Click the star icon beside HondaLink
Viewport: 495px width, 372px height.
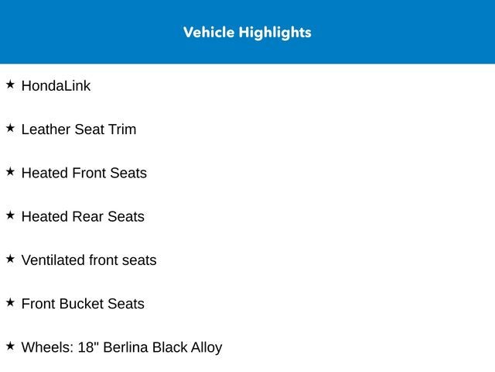10,84
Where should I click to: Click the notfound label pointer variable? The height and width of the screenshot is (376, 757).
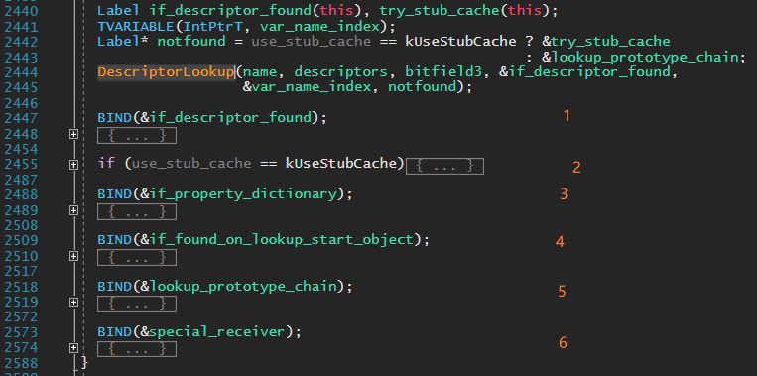pos(191,41)
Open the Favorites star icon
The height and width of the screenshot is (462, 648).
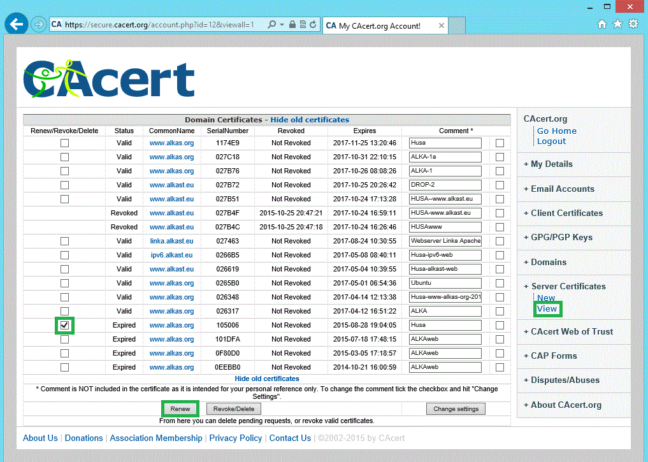tap(617, 24)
#####
Would you write out every record word for word, leaving no picture in?

Exercise output ->
Click the star icon beside HondaLink
Viewport: 495px width, 372px height.
10,84
Where should I click to: Click the notfound label pointer variable? The height and width of the screenshot is (376, 757).
pos(191,41)
Open the Favorites star icon
The height and width of the screenshot is (462, 648).
tap(617, 24)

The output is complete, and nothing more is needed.